Segment Start: PROVIDED RECORDS
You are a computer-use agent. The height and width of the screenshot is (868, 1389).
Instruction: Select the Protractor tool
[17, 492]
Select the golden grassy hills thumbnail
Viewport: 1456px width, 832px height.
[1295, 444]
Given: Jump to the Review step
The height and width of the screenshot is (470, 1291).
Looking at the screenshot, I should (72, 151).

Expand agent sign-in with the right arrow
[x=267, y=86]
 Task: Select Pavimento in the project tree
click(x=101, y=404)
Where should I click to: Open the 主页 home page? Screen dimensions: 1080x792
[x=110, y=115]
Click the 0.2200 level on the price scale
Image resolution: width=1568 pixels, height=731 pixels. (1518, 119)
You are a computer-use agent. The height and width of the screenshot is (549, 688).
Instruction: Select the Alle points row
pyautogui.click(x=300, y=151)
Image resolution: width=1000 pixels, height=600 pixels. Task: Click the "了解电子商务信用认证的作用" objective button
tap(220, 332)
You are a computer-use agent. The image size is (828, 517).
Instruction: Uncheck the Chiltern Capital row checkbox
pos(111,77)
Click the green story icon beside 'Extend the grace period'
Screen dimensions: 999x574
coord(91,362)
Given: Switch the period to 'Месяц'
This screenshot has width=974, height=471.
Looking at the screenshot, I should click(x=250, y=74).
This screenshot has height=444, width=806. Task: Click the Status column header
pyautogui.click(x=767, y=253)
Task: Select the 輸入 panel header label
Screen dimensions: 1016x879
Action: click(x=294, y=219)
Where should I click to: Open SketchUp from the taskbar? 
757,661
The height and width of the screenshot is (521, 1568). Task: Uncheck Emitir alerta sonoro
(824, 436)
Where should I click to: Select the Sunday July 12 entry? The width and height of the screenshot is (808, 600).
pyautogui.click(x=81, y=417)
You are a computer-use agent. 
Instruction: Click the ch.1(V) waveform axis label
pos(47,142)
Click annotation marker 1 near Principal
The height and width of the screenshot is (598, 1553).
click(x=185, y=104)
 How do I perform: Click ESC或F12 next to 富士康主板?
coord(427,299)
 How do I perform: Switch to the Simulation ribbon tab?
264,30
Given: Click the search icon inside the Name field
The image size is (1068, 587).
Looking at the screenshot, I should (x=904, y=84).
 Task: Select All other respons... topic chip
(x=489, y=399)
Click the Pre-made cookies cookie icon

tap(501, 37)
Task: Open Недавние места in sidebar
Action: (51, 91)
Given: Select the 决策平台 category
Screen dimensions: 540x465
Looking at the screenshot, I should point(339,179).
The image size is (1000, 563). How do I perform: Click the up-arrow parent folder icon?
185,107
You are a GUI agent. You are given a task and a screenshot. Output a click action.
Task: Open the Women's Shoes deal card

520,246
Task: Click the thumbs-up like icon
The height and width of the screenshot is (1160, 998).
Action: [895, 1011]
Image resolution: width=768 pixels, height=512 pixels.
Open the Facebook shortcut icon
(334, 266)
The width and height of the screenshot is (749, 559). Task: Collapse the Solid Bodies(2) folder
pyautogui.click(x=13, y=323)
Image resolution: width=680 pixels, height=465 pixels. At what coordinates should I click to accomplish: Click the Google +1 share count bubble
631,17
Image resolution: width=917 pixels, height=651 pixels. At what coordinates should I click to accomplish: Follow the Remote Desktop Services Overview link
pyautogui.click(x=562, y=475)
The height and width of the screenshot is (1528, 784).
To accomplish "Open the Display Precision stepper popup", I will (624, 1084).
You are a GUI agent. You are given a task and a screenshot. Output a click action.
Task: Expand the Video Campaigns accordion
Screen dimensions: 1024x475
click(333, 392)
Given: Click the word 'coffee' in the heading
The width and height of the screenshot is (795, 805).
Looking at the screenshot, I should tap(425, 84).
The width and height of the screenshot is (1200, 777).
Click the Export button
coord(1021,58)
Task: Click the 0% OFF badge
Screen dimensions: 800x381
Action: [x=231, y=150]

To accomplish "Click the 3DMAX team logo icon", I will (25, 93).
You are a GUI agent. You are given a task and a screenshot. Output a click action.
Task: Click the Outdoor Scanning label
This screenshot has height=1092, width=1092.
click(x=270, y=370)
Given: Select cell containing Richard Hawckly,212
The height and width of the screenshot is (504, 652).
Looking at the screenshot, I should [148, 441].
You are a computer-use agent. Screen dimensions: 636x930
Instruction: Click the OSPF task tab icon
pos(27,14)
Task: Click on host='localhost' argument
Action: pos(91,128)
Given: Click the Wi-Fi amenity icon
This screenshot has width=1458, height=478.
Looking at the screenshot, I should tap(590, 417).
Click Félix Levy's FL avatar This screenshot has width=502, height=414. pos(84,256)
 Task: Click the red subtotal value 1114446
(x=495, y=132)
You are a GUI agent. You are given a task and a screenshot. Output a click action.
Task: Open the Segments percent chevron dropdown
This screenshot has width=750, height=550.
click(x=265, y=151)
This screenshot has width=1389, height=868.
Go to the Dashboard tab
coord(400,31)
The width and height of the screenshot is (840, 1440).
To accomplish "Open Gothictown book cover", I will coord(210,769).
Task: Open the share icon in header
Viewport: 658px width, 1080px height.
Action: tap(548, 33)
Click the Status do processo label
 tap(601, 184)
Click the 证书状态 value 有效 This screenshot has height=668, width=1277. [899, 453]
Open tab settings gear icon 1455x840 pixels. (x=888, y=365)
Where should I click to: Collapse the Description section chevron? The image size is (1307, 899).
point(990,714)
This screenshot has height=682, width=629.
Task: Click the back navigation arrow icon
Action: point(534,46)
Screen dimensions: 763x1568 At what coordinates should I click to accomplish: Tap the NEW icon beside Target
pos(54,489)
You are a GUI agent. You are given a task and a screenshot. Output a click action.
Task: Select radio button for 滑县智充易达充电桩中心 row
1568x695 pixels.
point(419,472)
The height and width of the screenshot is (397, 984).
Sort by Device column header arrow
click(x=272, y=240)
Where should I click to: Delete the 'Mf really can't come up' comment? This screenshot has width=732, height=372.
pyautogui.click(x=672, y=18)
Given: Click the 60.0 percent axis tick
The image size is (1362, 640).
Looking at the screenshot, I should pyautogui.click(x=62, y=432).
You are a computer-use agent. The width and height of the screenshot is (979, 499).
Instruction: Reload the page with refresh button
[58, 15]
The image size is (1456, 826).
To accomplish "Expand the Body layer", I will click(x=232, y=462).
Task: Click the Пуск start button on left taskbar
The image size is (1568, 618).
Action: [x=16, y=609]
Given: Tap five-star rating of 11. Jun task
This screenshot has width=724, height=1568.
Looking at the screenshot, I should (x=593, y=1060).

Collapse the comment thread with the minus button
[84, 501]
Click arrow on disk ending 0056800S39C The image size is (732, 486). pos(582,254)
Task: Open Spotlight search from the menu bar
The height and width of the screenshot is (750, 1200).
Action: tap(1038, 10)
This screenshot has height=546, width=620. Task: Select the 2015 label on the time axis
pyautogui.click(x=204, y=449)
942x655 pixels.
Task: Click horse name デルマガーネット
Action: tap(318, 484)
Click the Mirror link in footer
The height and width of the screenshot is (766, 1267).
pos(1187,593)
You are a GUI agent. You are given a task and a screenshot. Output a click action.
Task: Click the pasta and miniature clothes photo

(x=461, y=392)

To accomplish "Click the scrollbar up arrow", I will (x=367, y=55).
Segment End: PROVIDED RECORDS
Output all of the data exactly.

**PROBLEM SOLUTION:**
You are a computer-use agent. The height and width of the screenshot is (868, 1389).
Instruction: Select the Protractor tool
[17, 492]
Select the golden grassy hills thumbnail
Viewport: 1456px width, 832px height.
[1295, 444]
Given: Jump to the Review step
The height and width of the screenshot is (470, 1291).
Looking at the screenshot, I should (72, 151).

Expand agent sign-in with the right arrow
[x=267, y=86]
 Task: Select Pavimento in the project tree
click(x=101, y=404)
Where should I click to: Open the 主页 home page? Screen dimensions: 1080x792
[x=110, y=115]
Click the 0.2200 level on the price scale
Image resolution: width=1568 pixels, height=731 pixels. (1518, 119)
You are a computer-use agent. The height and width of the screenshot is (549, 688).
Instruction: Select the Alle points row
pyautogui.click(x=300, y=151)
Image resolution: width=1000 pixels, height=600 pixels. Task: Click the "了解电子商务信用认证的作用" objective button
tap(220, 332)
You are a computer-use agent. The image size is (828, 517).
Instruction: Uncheck the Chiltern Capital row checkbox
pos(111,77)
Click the green story icon beside 'Extend the grace period'
Screen dimensions: 999x574
coord(91,362)
Given: Switch the period to 'Месяц'
This screenshot has width=974, height=471.
Looking at the screenshot, I should click(x=250, y=74).
This screenshot has height=444, width=806. Task: Click the Status column header
pyautogui.click(x=767, y=253)
Task: Select the 輸入 panel header label
Screen dimensions: 1016x879
Action: click(x=294, y=219)
Where should I click to: Open SketchUp from the taskbar? 
757,661
The height and width of the screenshot is (521, 1568). Task: Uncheck Emitir alerta sonoro
(824, 436)
Where should I click to: Select the Sunday July 12 entry? The width and height of the screenshot is (808, 600).
pyautogui.click(x=81, y=417)
You are a computer-use agent. 
Instruction: Click the ch.1(V) waveform axis label
pos(47,142)
Click annotation marker 1 near Principal
The height and width of the screenshot is (598, 1553).
click(x=185, y=104)
 How do I perform: Click ESC或F12 next to 富士康主板?
coord(427,299)
 How do I perform: Switch to the Simulation ribbon tab?
264,30
Given: Click the search icon inside the Name field
The image size is (1068, 587).
Looking at the screenshot, I should (x=904, y=84).
 Task: Select All other respons... topic chip
(x=489, y=399)
Click the Pre-made cookies cookie icon

tap(501, 37)
Task: Open Недавние места in sidebar
Action: (51, 91)
Given: Select the 决策平台 category
Screen dimensions: 540x465
Looking at the screenshot, I should point(339,179).
The image size is (1000, 563). How do I perform: Click the up-arrow parent folder icon?
185,107
You are a GUI agent. You are given a task and a screenshot. Output a click action.
Task: Open the Women's Shoes deal card

520,246
Task: Click the thumbs-up like icon
The height and width of the screenshot is (1160, 998).
Action: [895, 1011]
Image resolution: width=768 pixels, height=512 pixels.
Open the Facebook shortcut icon
(334, 266)
The width and height of the screenshot is (749, 559). Task: Collapse the Solid Bodies(2) folder
pyautogui.click(x=13, y=323)
Image resolution: width=680 pixels, height=465 pixels. At what coordinates should I click to accomplish: Click the Google +1 share count bubble
631,17
Image resolution: width=917 pixels, height=651 pixels. At what coordinates should I click to accomplish: Follow the Remote Desktop Services Overview link
pyautogui.click(x=562, y=475)
The height and width of the screenshot is (1528, 784).
To accomplish "Open the Display Precision stepper popup", I will (624, 1084).
You are a GUI agent. You are given a task and a screenshot. Output a click action.
Task: Expand the Video Campaigns accordion
Screen dimensions: 1024x475
click(333, 392)
Given: Click the word 'coffee' in the heading
The width and height of the screenshot is (795, 805).
Looking at the screenshot, I should tap(425, 84).
The width and height of the screenshot is (1200, 777).
Click the Export button
coord(1021,58)
Task: Click the 0% OFF badge
Screen dimensions: 800x381
Action: [x=231, y=150]

To accomplish "Click the 3DMAX team logo icon", I will (25, 93).
You are a GUI agent. You are given a task and a screenshot. Output a click action.
Task: Click the Outdoor Scanning label
This screenshot has height=1092, width=1092.
click(x=270, y=370)
Given: Select cell containing Richard Hawckly,212
The height and width of the screenshot is (504, 652).
Looking at the screenshot, I should [148, 441].
You are a computer-use agent. Screen dimensions: 636x930
Instruction: Click the OSPF task tab icon
pos(27,14)
Task: Click on host='localhost' argument
Action: pos(91,128)
Given: Click the Wi-Fi amenity icon
This screenshot has width=1458, height=478.
Looking at the screenshot, I should tap(590, 417).
Click Félix Levy's FL avatar This screenshot has width=502, height=414. pos(84,256)
 Task: Click the red subtotal value 1114446
(x=495, y=132)
You are a GUI agent. You are given a task and a screenshot. Output a click action.
Task: Open the Segments percent chevron dropdown
This screenshot has width=750, height=550.
click(x=265, y=151)
This screenshot has width=1389, height=868.
Go to the Dashboard tab
coord(400,31)
The width and height of the screenshot is (840, 1440).
To accomplish "Open Gothictown book cover", I will coord(210,769).
Task: Open the share icon in header
Viewport: 658px width, 1080px height.
Action: tap(548, 33)
Click the Status do processo label
 tap(601, 184)
Click the 证书状态 value 有效 This screenshot has height=668, width=1277. [899, 453]
Open tab settings gear icon 1455x840 pixels. (x=888, y=365)
Where should I click to: Collapse the Description section chevron? The image size is (1307, 899).
point(990,714)
This screenshot has height=682, width=629.
Task: Click the back navigation arrow icon
Action: point(534,46)
Screen dimensions: 763x1568 At what coordinates should I click to accomplish: Tap the NEW icon beside Target
pos(54,489)
You are a GUI agent. You are given a task and a screenshot. Output a click action.
Task: Select radio button for 滑县智充易达充电桩中心 row
1568x695 pixels.
point(419,472)
The height and width of the screenshot is (397, 984).
Sort by Device column header arrow
click(x=272, y=240)
Where should I click to: Delete the 'Mf really can't come up' comment? This screenshot has width=732, height=372.
pyautogui.click(x=672, y=18)
Given: Click the 60.0 percent axis tick
The image size is (1362, 640).
Looking at the screenshot, I should pyautogui.click(x=62, y=432).
You are a computer-use agent. The width and height of the screenshot is (979, 499).
Instruction: Reload the page with refresh button
[58, 15]
The image size is (1456, 826).
To accomplish "Expand the Body layer", I will click(x=232, y=462).
Task: Click the Пуск start button on left taskbar
The image size is (1568, 618).
Action: [x=16, y=609]
Given: Tap five-star rating of 11. Jun task
This screenshot has width=724, height=1568.
Looking at the screenshot, I should (x=593, y=1060).

Collapse the comment thread with the minus button
[84, 501]
Click arrow on disk ending 0056800S39C The image size is (732, 486). pos(582,254)
Task: Open Spotlight search from the menu bar
The height and width of the screenshot is (750, 1200).
Action: tap(1038, 10)
This screenshot has height=546, width=620. Task: Select the 2015 label on the time axis
pyautogui.click(x=204, y=449)
942x655 pixels.
Task: Click horse name デルマガーネット
Action: tap(318, 484)
Click the Mirror link in footer
The height and width of the screenshot is (766, 1267).
pos(1187,593)
You are a GUI agent. You are given a task and a screenshot. Output a click action.
Task: Click the pasta and miniature clothes photo

(x=461, y=392)

To accomplish "Click the scrollbar up arrow", I will (x=367, y=55).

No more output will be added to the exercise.